Sorry I have been away for so long. Lots of crazy things going on. We have decided to put our house on the market, I had to go to Phoenix for a few days for work and have been cramming in the hours and working like crazy now that I am back home.
I am going to start this by saying this is a spiritual post. Not a religious or a fanatical type of post, but about faith, just the same. Most of the time I pray for healing. Sick babies, friends going in for surgery, those types of things. I pray for the healing of the heart, the mind and the body for so many, but when I pray for myself, I start to wonder if that is the right thing to do. I get lost in the thoughts about all of the mothers praying because they can't feed their children. All of the children without mothers or fathers trying to feed themselves in the street. All of the people that are being persecuted, tortured and killed just to say they believe in God. Then I feel like my prayers are insignificant. Why should my pitiful prayers be answered?

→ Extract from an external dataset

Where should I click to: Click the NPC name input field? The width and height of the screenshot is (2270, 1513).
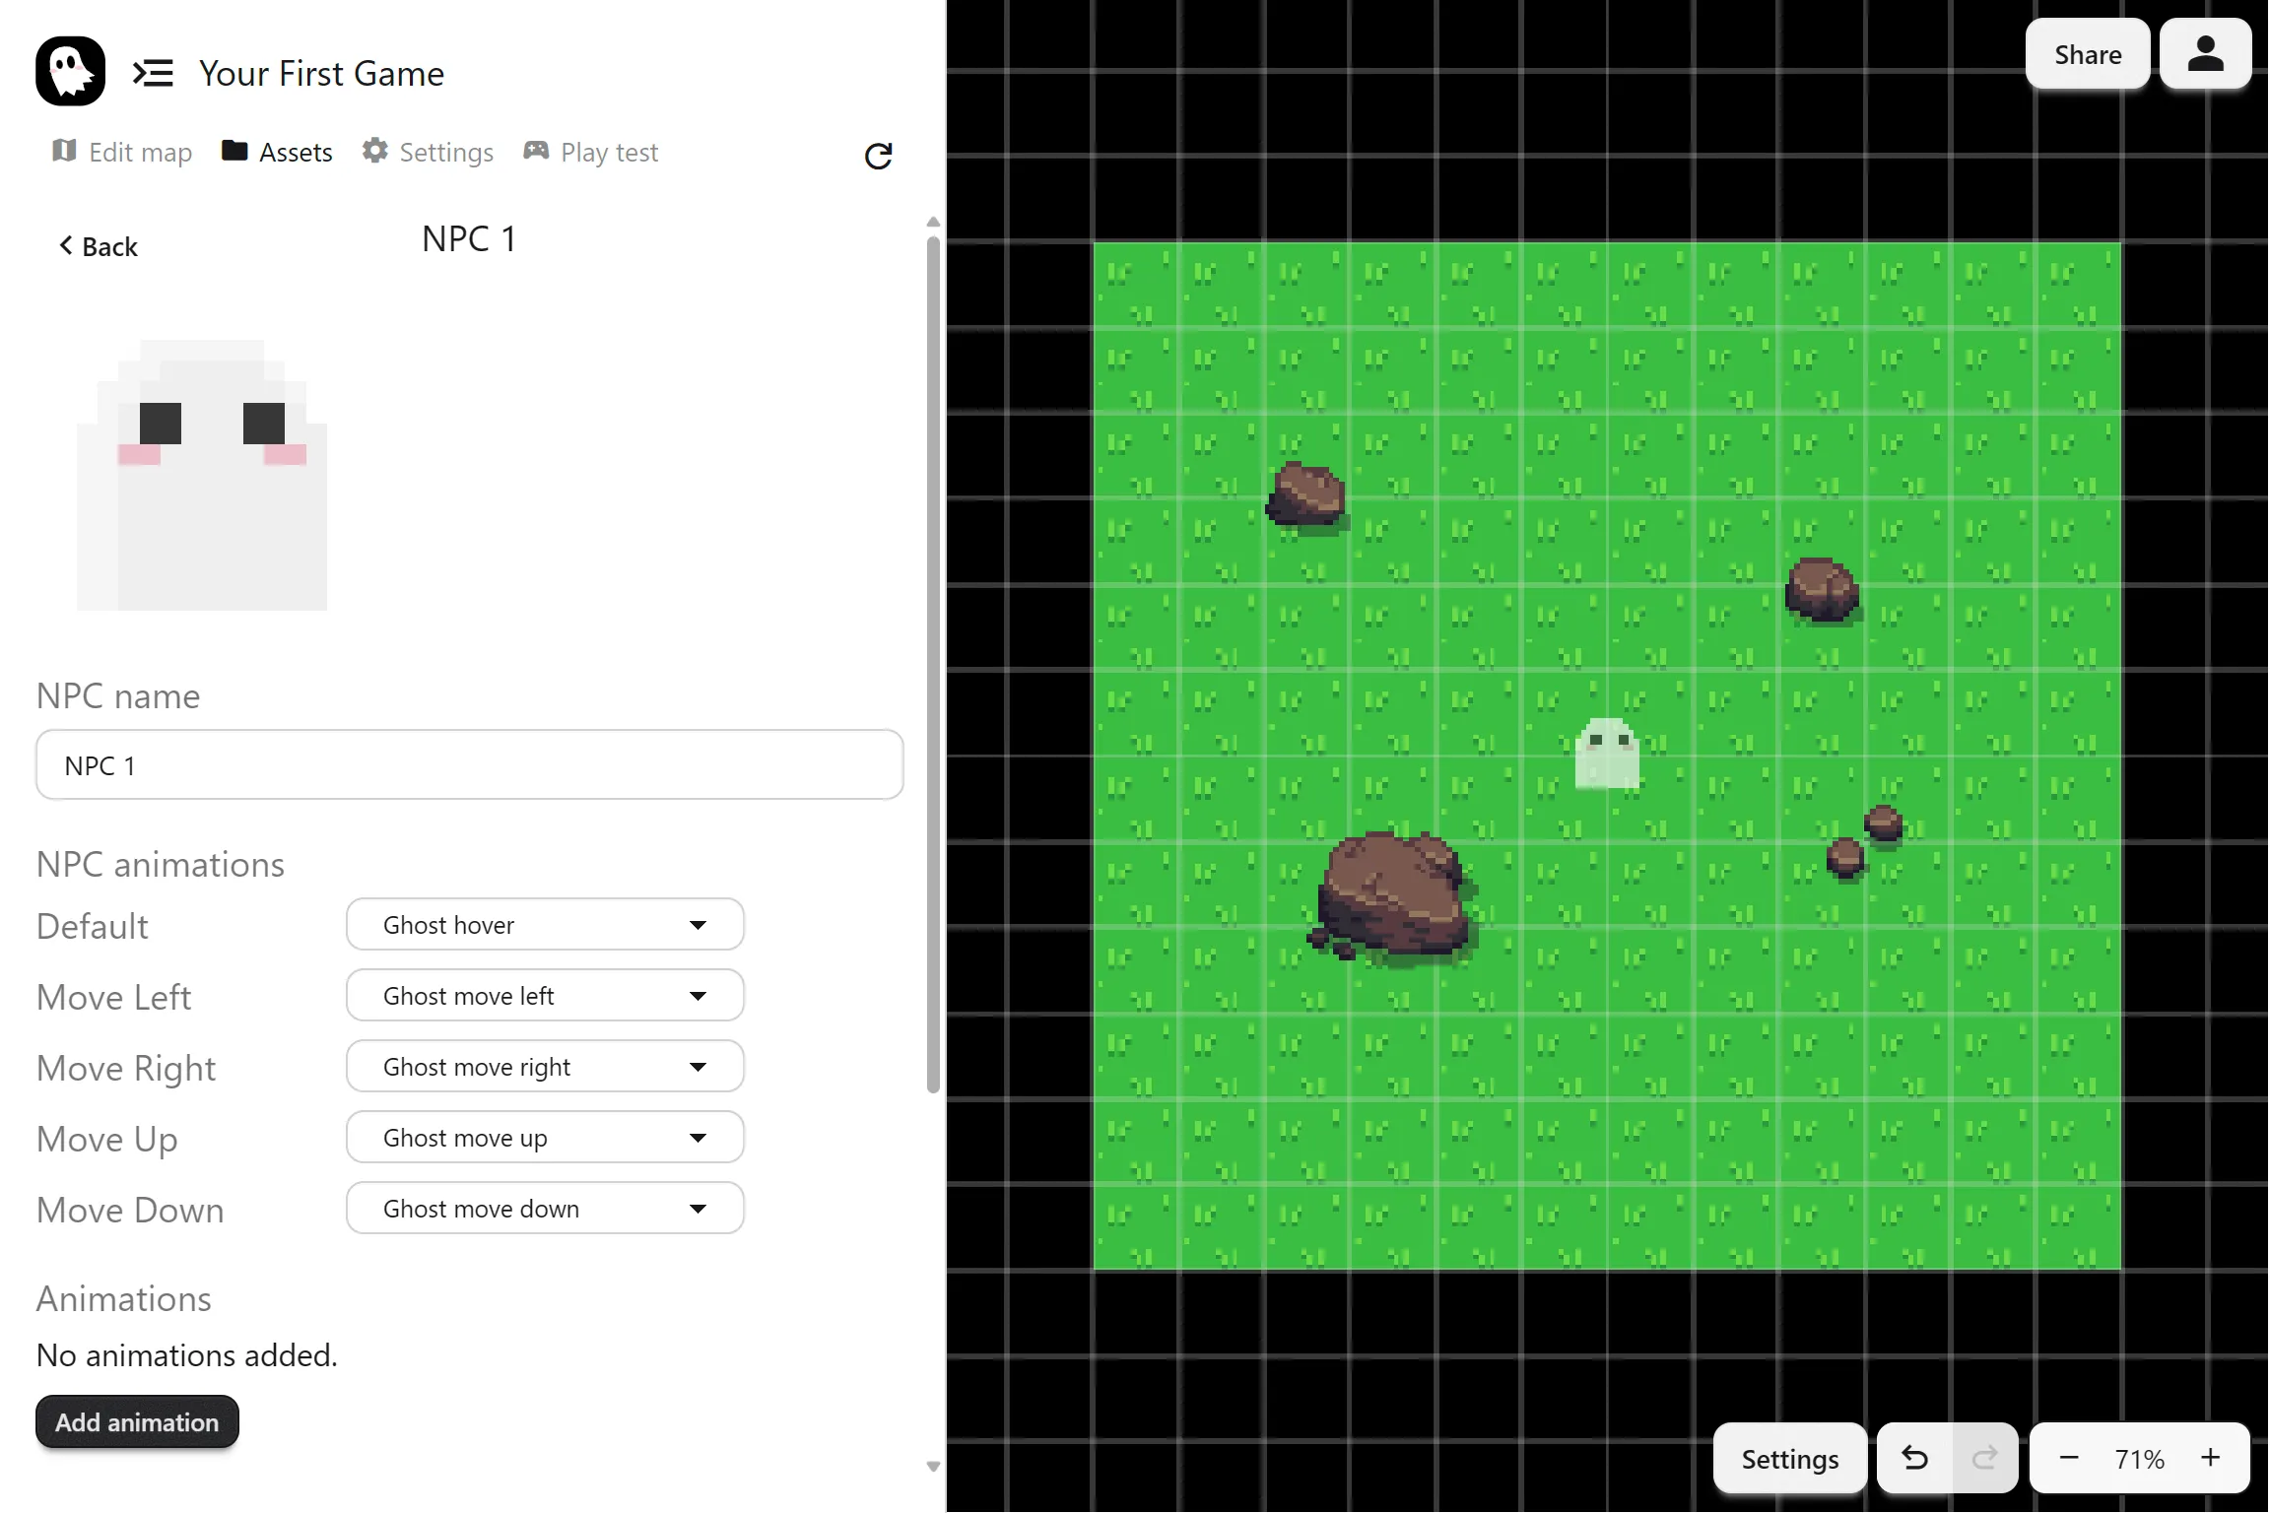(469, 765)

Of course then I start to evaluate my life. Are the things I am praying for a solution to a direct result of a fault of my own? Are the things I am praying for worth listening to? What can I do to answer my own prayers? Then it hits me. I do not answer prayers, God answers prayers. Whether it be for me or through me. No matter what my heart aches for, it still aches. No amount of concern for all others that have less than I will alleviate the ache, it only makes it greater.
This means I will continue to pray. I will pray for the mothers, the children, my friends and my family, but I will also pray for myself. God will decide how He answers my prayers, but I will offer them up to Him just as well. After all, what fun would it be to have a conversation with a friend when all you do is let them talk and don't offer any conversation in return?
As I write this with conviction, I am still waffling back and forth. Do you save only the big stuff for Him or do you give Him everything?